Ground-breaking research by a 17-year-old Saskatoon student investigating lentil disease resistance earned top prize in the Saskatchewan competition of the 2012 Sanofi BioGENEius Challenge Canada (SBCC).

Rui Song, a grade 11 Walter Murray Collegiate student, went on to win 2nd place in the national competition, held at the headquarters of the National Research Council in Ottawa on May 7, 2012. On June 18, Rui will join first place winner Janelle Tam from Ontario, to represent Canada in Boston at the Sanofi-sponsored International BioGENEius Challenge, taking place in conjunction with the BIO Annual International Convention.

In Saskatoon, Rui won the top $2,000 regional prize with her lentil research.

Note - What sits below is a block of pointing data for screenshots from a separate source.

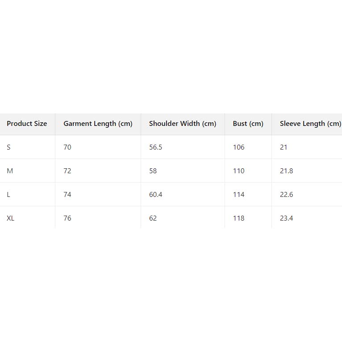Click the Garment Length (cm) header
This screenshot has height=342, width=342.
point(98,124)
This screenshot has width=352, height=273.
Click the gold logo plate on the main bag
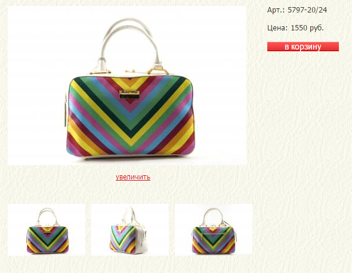coord(129,94)
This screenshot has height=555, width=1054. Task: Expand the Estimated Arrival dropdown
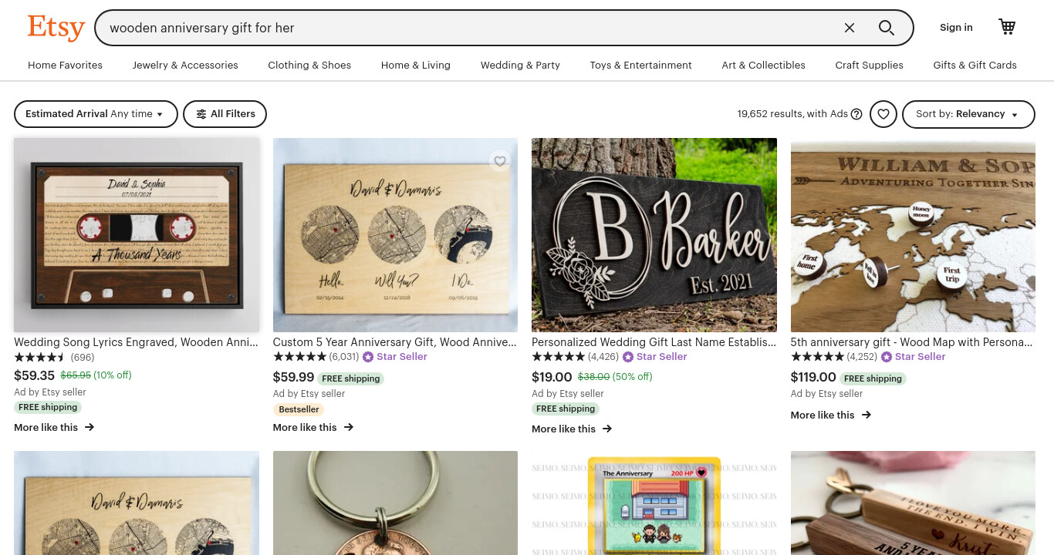pyautogui.click(x=96, y=114)
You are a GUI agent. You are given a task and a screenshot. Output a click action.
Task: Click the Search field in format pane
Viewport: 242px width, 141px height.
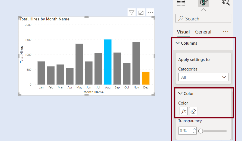point(203,19)
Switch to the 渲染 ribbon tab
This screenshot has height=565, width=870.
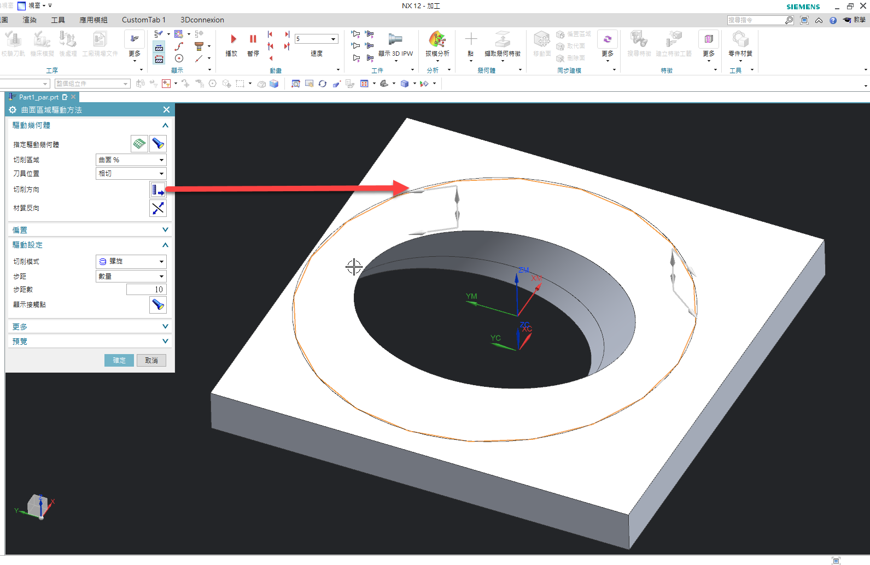[30, 20]
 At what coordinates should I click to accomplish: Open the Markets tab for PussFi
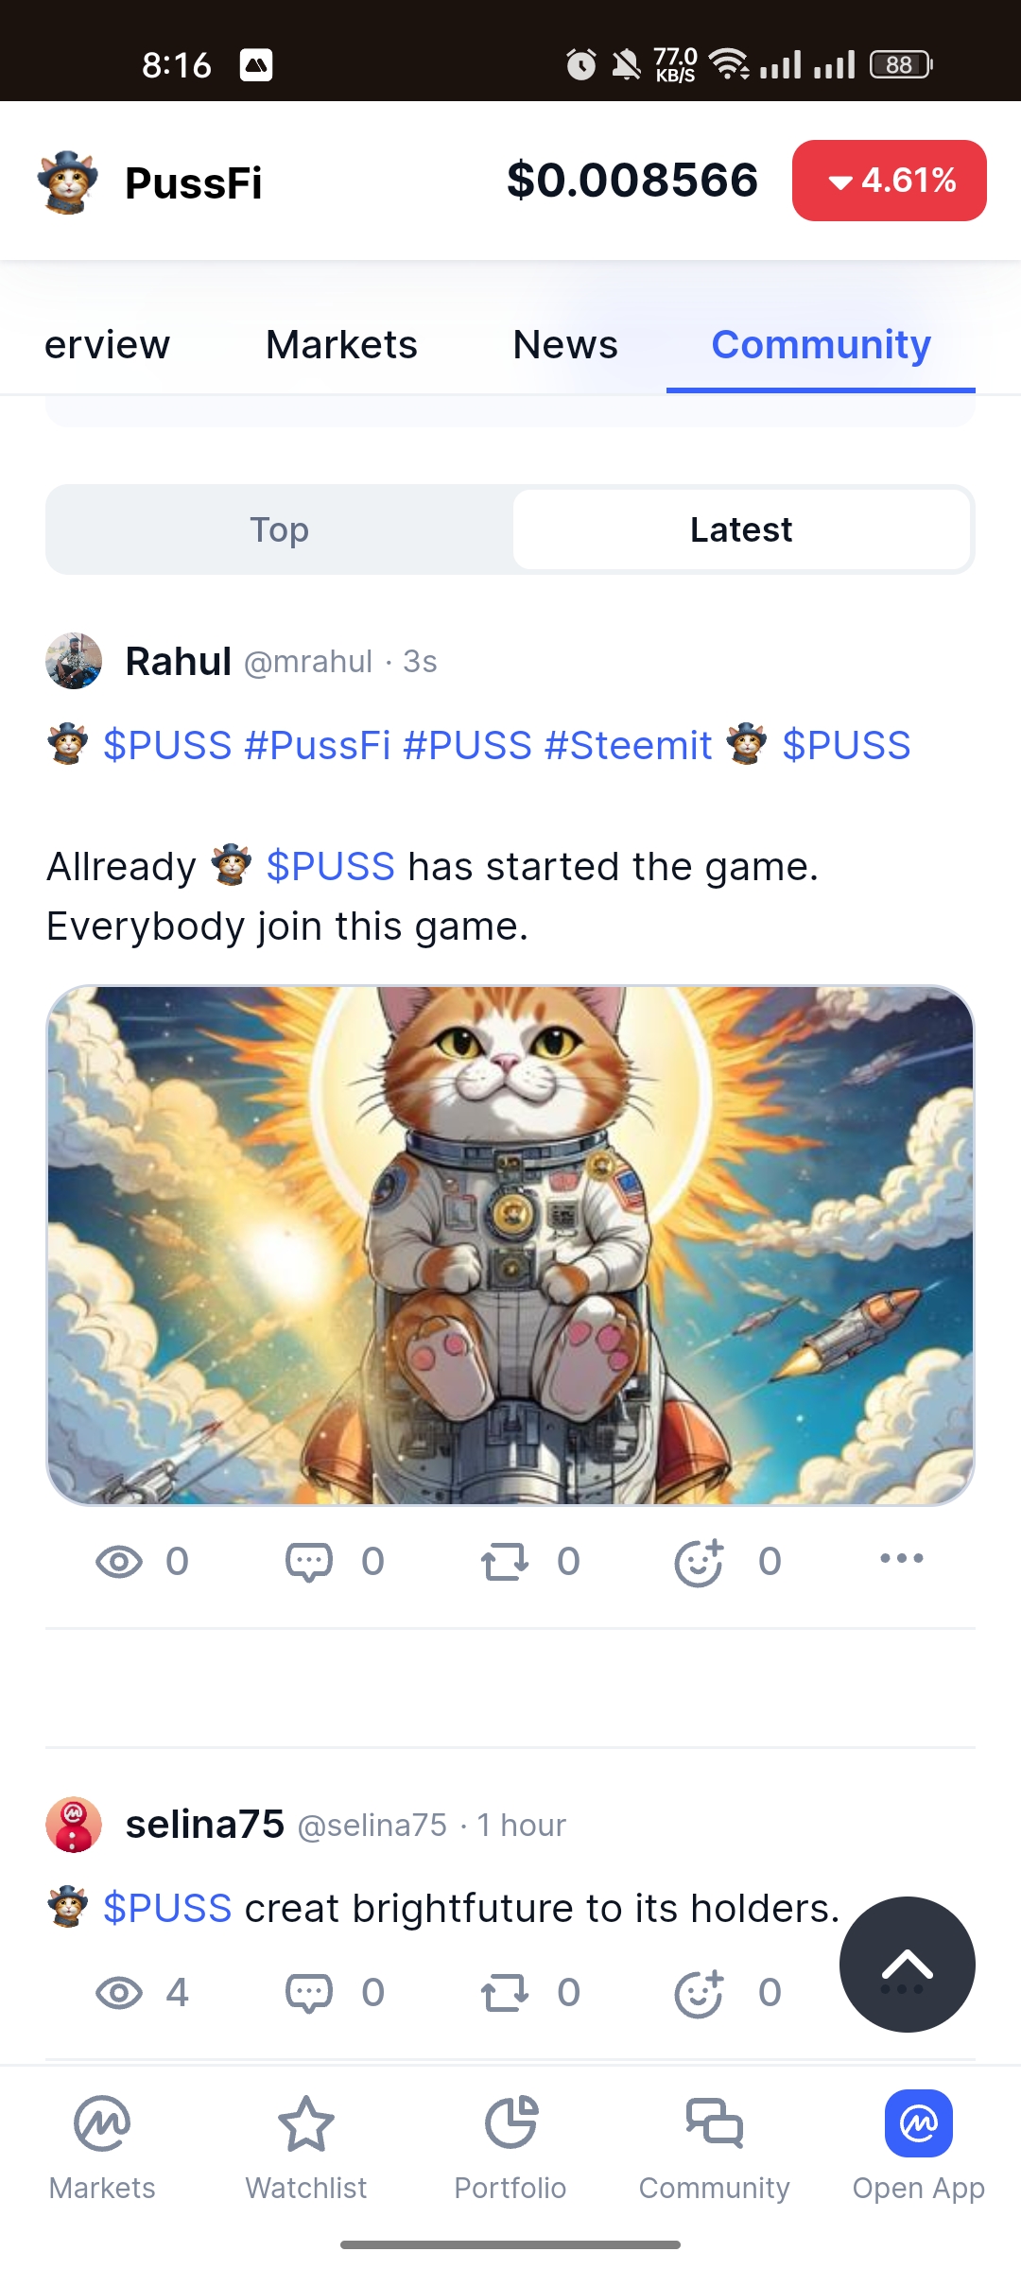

Second place, earning a $1,200 prize was Kelly Zheng, Bedford Road Collegiate in Saskatoon for a project focusing on wheat research. The third prize went to Rebecca Green from St. Joseph’s High School in Saskatoon for a project that explored biogas production from canola straw.

“The most important thing that I feel I have received from the SBCC is an understanding and appreciation of the tremendous potential of research to change the world for the better, and the motivation to make myself a part of that potential,” commented Song. Rui also won the regional and national competitions in 2010 and was named one of the “Top 20 Under 20” by Youth in Motion last year. “The students in this competition represent some of the brightest young scientists in Saskatchewan and in Canada.

I congratulate them all on their outstanding achievements. Initiatives like these are key in encouraging youth to consider science as a career path and in fostering new talent in the innovative life sciences sector in our province,” said Carol Reynolds, regional coordinator for SBCC Saskatchewan.

“Over the past 19 years, we have helped more than 4,000 Canadian youth bring their passion, creativity and scientific ideas to life,” said Rick Levick, Executive Director, Bioscience Education Canada. The Sanofi BioGENEius Challenge Canada (SBCC) is unique because it partners participating students with mentors who have access to quality lab equipment and supplies. With the help of our community and sponsors across this country, we are creating a vital talent pool in Canada’s growing and important biotechnology sector.”

The 2012 Sanofi BioGENEius Challenge Canada (SBCC) saw students compete in nine regional competitions throughout April. This year, more than 240 high school and CEGEP students across Canada submitted 192 projects that range from exploring potential new drug treatments for Parkinson’s disease, multiple sclerosis and cancer to using mold fungi as an alternative to traditional pesticides.